Sunday, February 28, 2016

Before The Beginning

Late summer, I was working as an assistant manager at a gas station in our hometown, I was angry, depressed, lonely and a heavy pot smoker. 

Quintin was working at the same gas station as the "weekend midnight attendant", he was angry, depressed, lonely, and a heavy pot smoker. 

Up until this point, Quin and I had led very similar lives. Spinning doors, revolving around absent fathers and mothers who worked too much forcing us to become self-sufficient way too early, learning quickly how to care for ourselves and our siblings. We learned depression and stress and real anger before other kids could tie their shoes. We learned how to lie, and steal, and cheat before other kids could pour their own cereal. We were smoking and chewing and making money in unconventional ways before the children around us knew that those things existed. 

We grew up poor, so we grew up fast. Fighting for everything we had, and everything we didn't. Fighting life, fighting love, fighting fear, and people too. 

This is how we met; tired, angry, high, and ready to fight anyone who glanced at us in a negative way. 

I had known about Quintin for a long time, he ad always been intriguing to me, I saw myself inside of him. But I was mean, and I knew he was meaner. 

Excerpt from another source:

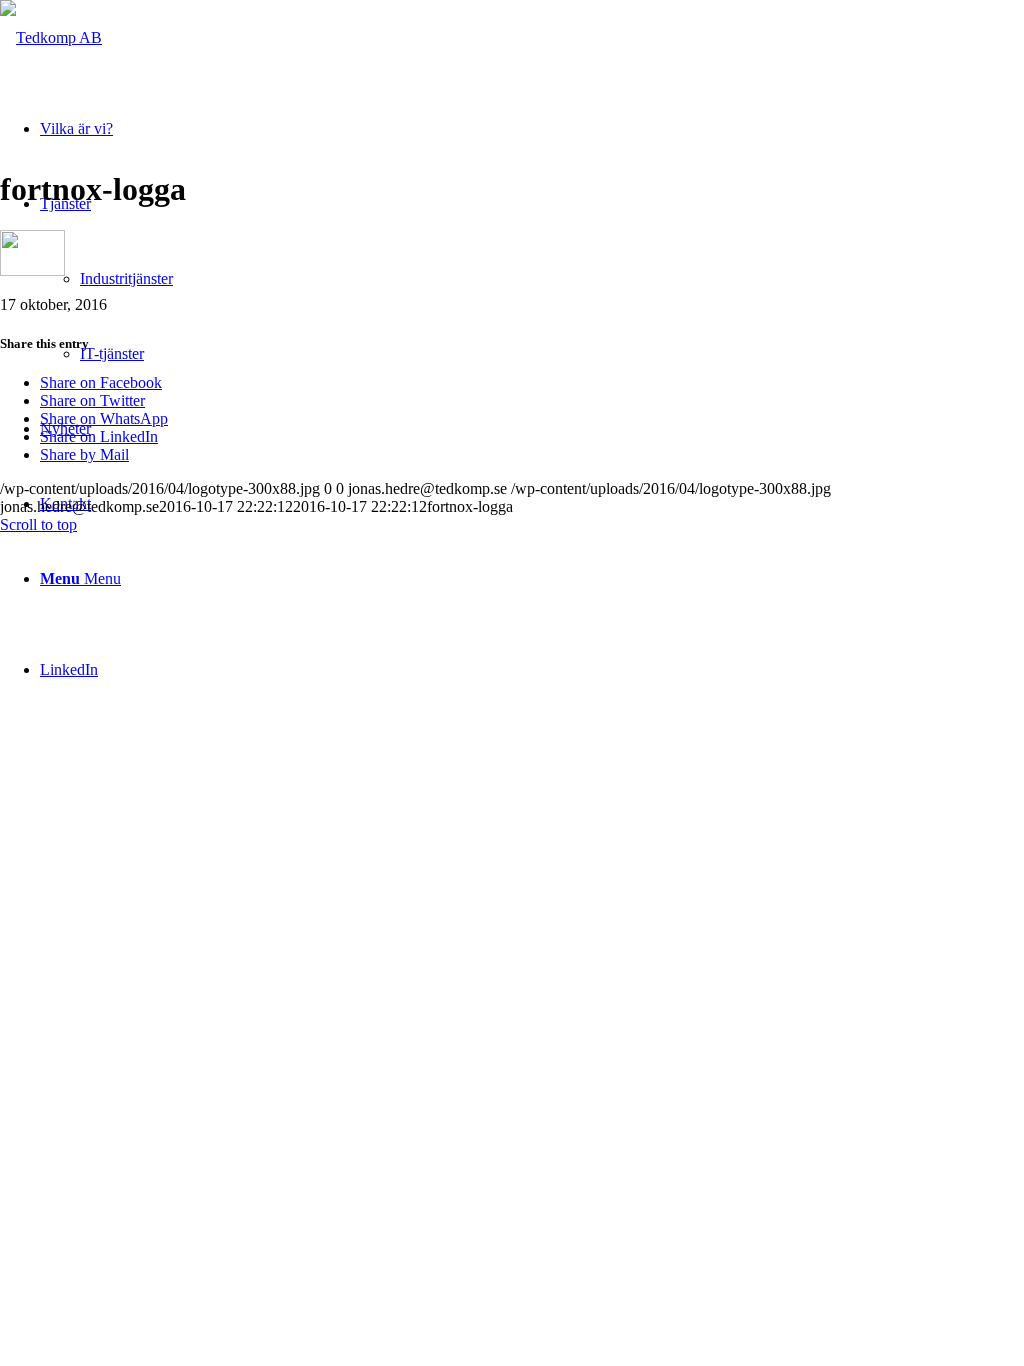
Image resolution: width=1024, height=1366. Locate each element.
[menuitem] (532, 578)
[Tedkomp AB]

It would be years before we would really meet, and even longer before we were forced to converse. 

When it happened, I promise you that nothing in the world had ever been so great. Nothing had ever been more important.

Quick Post

Hi everyone! My name is Logan, and my fiance Quintin and I have one hell of a story to tell you, with no end in sight. Run-of-the-mill lives, a dramatic love story, drug abuse, disappointment, and the adventure of a life time. So lean your seat back and put your feet on the dash, here we go!